The Public Service must be more diverse, said Deputy Prime Minister Teo Chee Hean on Tuesday at a scholarship ceremony, and that is why it is widening its recruitment to include those of different backgrounds, skillsets and experiences.
He was speaking to a cohort of 92 young scholarship winners that is the Public Service Commission's most diverse in recent history.
While the bulk are still from top junior colleges, five scholars this year hail from polytechnics, while two are from the School of the Arts. PSC scholarships are seen as a pipeline of future top civil servants.
Most of this year's scholarship recipients are heading to universities in the United States and the United Kingdom, while 15 are staying in Singapore for their studies. A handful are going to East Asia and Europe.
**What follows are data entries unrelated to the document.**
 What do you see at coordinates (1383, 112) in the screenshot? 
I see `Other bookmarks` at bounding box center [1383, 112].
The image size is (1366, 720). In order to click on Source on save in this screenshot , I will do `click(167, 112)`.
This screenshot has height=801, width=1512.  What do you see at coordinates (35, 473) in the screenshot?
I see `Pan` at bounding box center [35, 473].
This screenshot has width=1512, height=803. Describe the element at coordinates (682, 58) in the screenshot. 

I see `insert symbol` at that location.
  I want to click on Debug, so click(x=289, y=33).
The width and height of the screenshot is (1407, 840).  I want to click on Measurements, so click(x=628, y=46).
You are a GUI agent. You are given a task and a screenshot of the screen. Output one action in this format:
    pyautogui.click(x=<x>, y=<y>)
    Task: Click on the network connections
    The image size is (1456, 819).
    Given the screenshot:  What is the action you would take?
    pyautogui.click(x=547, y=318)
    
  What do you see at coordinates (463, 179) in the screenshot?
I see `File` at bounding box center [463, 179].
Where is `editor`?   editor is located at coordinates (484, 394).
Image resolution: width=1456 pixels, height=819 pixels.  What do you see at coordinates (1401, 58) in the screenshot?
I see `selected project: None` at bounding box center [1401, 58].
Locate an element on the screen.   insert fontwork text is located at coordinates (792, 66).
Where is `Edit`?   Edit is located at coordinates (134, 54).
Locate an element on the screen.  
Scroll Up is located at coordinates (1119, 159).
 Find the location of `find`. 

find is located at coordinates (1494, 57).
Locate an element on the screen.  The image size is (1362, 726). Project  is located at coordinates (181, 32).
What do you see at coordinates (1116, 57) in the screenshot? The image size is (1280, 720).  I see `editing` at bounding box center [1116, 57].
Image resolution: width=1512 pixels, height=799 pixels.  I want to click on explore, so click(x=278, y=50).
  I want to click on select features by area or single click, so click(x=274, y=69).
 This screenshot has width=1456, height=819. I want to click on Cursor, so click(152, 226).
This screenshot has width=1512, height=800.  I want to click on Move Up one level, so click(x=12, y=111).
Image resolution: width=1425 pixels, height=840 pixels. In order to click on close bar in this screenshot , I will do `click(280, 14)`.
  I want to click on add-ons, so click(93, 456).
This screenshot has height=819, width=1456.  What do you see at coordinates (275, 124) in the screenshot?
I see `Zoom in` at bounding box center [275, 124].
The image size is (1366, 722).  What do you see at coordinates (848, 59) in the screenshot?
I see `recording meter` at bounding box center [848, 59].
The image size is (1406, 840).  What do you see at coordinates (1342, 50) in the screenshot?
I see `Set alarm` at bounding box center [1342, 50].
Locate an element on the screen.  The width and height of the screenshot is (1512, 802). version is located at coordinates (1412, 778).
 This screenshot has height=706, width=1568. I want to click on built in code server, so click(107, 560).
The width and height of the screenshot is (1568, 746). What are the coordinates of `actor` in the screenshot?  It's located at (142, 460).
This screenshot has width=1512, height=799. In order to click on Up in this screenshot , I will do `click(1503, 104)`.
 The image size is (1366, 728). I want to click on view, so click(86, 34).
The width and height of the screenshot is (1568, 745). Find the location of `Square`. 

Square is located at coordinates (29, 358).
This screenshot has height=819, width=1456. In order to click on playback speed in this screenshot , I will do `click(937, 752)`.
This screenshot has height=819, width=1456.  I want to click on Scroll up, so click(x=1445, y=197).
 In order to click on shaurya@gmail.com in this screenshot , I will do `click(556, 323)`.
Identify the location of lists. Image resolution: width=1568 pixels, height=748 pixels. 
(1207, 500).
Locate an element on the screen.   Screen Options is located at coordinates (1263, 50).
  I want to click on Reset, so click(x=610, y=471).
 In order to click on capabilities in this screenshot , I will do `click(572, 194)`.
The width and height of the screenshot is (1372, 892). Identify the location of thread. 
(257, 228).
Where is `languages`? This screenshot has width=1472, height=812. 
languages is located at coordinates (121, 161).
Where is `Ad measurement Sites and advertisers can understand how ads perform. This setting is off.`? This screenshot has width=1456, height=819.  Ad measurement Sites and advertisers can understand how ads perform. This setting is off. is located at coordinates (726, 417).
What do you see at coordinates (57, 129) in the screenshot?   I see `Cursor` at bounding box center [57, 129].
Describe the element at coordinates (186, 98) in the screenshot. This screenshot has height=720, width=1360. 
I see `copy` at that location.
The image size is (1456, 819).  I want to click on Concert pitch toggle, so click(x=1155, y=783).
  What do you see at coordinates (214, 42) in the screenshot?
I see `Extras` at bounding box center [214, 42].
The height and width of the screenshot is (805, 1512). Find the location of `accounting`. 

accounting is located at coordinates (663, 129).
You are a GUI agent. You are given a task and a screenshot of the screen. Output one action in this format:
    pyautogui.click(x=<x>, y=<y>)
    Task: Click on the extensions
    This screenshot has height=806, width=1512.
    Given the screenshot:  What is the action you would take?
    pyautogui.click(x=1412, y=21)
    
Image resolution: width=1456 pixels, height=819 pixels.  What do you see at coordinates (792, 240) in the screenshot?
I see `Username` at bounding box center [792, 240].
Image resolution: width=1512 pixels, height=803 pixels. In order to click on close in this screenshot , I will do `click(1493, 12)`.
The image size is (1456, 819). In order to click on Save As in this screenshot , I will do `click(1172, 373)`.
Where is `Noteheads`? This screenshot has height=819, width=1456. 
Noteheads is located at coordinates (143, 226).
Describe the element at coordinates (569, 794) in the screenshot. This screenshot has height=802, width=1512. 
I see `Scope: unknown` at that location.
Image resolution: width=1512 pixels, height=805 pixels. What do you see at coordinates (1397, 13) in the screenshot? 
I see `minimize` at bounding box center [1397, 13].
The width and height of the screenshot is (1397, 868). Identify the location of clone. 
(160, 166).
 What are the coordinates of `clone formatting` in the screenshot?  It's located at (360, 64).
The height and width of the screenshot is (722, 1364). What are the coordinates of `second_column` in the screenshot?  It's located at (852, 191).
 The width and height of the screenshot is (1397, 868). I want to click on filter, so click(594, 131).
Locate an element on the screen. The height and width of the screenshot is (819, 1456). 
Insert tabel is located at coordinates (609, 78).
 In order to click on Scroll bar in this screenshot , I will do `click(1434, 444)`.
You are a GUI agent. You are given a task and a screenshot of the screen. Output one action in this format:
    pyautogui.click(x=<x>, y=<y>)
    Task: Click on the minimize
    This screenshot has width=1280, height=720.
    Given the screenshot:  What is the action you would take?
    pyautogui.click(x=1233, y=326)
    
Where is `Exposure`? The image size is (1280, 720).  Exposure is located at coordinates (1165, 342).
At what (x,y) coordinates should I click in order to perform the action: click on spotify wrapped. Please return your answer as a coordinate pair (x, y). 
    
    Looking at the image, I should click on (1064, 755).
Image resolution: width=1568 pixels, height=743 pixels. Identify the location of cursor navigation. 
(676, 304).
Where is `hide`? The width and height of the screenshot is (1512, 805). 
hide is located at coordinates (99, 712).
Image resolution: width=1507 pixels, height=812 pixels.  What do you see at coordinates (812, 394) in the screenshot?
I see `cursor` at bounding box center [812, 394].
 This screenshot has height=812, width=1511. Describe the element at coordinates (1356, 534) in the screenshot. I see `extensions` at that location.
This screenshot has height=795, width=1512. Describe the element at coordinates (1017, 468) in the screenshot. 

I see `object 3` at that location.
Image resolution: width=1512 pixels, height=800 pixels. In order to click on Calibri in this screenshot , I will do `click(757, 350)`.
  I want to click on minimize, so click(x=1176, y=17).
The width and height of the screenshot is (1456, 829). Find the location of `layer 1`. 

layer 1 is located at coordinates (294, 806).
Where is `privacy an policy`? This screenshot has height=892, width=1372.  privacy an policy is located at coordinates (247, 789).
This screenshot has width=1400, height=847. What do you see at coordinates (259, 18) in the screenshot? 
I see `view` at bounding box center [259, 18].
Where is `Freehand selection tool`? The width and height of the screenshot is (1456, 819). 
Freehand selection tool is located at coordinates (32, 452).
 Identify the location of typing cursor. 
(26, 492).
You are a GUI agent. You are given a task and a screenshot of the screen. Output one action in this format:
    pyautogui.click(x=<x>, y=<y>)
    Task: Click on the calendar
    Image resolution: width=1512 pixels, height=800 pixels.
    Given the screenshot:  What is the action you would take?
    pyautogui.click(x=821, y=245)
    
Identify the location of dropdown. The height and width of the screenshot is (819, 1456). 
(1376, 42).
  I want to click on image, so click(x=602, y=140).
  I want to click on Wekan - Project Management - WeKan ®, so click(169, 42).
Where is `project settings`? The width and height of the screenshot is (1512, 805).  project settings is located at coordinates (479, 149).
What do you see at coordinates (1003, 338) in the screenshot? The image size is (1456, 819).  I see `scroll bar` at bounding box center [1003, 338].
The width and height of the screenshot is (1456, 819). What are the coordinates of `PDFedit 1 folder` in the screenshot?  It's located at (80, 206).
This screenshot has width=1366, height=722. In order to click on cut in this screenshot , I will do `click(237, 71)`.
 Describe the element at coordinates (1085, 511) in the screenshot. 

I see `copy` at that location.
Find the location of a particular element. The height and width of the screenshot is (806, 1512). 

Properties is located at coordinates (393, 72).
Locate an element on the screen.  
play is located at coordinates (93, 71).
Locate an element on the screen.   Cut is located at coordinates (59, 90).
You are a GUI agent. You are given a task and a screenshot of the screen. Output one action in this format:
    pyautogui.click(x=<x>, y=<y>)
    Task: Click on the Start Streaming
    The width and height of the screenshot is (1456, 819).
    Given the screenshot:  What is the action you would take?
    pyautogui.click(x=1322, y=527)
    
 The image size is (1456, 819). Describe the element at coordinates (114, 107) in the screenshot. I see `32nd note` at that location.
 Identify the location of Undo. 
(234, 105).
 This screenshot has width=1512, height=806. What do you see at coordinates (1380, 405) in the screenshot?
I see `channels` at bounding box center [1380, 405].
Mr Teo, who is the Minister in charge of the Civil Service, told them yesterday that ability is important, but so is empathy and integrity.
"Public officers must have our hearts in the right place, and derive happiness from other people's happiness and well-being," he said in his keynote speech at the scholarship ceremony.
He emphasised that the best policies are developed when public officers reach out to different segments in society to understand their needs.
The public, he said, can also be tapped for their "collective wisdom."
Being open to ideas and suggestions from the public helps develop proposals, refine policies and generate better solutions, he said.
Pointing to the Our Singapore Conversation exercise as an example, Mr Teo noted how some of the suggestions it yielded have already been acted upon, like including neo-natal and congenital diseases under Medishield coverage, and introducing paternity leave.
The work of public officers is built on trust between the Civil Service and the public, he added, which is why integrity must undergird everything they do.